May we, and those with whom we live with, worship with and proclaim Christ as Lord together always experience this shalomyness through the Grace of God and our humble desires to live the life that Christ has won for us through the Cross and lives in us by the power of the Holy Spirit.


Ezekiel 33: 7 - 11
“Now, son of man, I am making you a watchman for the people of Israel. Therefore, listen to what I say and warn them for me. If I announce that some wicked people are sure to die and you fail to tell them to change their ways, then they will die in their sins, and I will hold you responsible for their deaths. But if you warn them to repent and they don’t repent, they will die in their sins, but you will have saved yourself.
“Son of man, give the people of Israel this message: You are saying, ‘Our sins are heavy upon us; we are wasting away! How can we survive?’ As surely as I live, says the Sovereign Lord, I take no pleasure in the death of wicked people. I only want them to turn from their wicked ways so they can live. Turn! Turn from your wickedness, O people of Israel! Why should you die?

Romans 13: 8 - 14
Owe no one anything, except to love each other, for the one who loves another has fulfilled the law.

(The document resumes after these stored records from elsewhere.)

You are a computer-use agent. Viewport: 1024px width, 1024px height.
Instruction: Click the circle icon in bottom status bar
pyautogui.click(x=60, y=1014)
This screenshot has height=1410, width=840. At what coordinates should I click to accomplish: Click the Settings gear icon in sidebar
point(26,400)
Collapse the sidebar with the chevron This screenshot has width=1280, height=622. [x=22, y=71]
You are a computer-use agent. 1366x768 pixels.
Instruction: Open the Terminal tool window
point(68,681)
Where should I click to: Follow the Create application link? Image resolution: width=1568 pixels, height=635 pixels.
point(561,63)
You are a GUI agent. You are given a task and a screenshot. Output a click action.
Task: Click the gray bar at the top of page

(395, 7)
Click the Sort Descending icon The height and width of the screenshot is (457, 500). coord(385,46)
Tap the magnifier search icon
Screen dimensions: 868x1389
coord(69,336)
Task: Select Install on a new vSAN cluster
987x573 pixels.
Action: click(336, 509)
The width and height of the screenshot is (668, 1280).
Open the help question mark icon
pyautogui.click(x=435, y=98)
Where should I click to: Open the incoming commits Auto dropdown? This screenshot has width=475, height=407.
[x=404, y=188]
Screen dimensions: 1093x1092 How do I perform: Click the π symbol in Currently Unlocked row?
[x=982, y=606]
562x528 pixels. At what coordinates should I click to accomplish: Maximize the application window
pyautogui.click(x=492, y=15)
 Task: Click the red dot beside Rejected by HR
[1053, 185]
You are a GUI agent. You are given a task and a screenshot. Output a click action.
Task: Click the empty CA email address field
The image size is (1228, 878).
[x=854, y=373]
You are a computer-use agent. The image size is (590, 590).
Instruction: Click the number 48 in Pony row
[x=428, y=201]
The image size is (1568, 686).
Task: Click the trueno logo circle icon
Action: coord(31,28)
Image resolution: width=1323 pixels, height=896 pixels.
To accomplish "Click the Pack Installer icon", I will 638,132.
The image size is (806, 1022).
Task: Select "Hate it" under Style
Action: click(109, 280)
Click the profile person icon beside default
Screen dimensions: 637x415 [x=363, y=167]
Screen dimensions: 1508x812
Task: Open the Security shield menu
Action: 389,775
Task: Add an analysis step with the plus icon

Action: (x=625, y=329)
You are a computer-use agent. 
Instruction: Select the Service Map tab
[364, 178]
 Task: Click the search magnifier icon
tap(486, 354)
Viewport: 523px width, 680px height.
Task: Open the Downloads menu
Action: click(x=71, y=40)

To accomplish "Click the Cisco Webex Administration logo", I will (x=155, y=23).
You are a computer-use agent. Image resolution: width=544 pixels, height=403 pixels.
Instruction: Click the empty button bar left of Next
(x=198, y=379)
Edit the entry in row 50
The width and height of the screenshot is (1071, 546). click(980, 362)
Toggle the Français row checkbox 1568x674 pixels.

For the commandments, “You shall not commit adultery, You shall not murder, You shall not steal, You shall not covet,” and any other commandment, are summed up in this word: “You shall love your neighbour as yourself.” Love does no wrong to a neighbour; therefore love is the fulfilling of the law.
Besides this you know the time, that the hour has come for you to wake from sleep. For salvation is nearer to us now than when we first believed. The night is far gone; the day is at hand. So then let us cast off the works of darkness and put on the armour of light. Let us walk properly as in the daytime, not in orgies and drunkenness, not in sexual immorality and sensuality, not in quarrelling and jealousy. But put on the Lord Jesus Christ, and make no provision for the flesh, to gratify its desires.

Matthew 18: 15 – 20
“If your brother sins against you, go and tell him his fault, between you and him alone. If he listens to you, you have gained your brother. But if he does not listen, take one or two others along with you, that every charge may be established by the evidence of two or three witnesses. If he refuses to listen to them, tell it to the church. And if he refuses to listen even to the church, let him be to you as a Gentile and a tax collector. Truly, I say to you, whatever you bind on earth shall be bound in heaven, and whatever you loose on earth shall be loosed in heaven.
Again I say to you:
If two of you agree on earth about anything they ask, it will be done for them by my Father in heaven. For where two or three are gathered in my name, there am I among them.”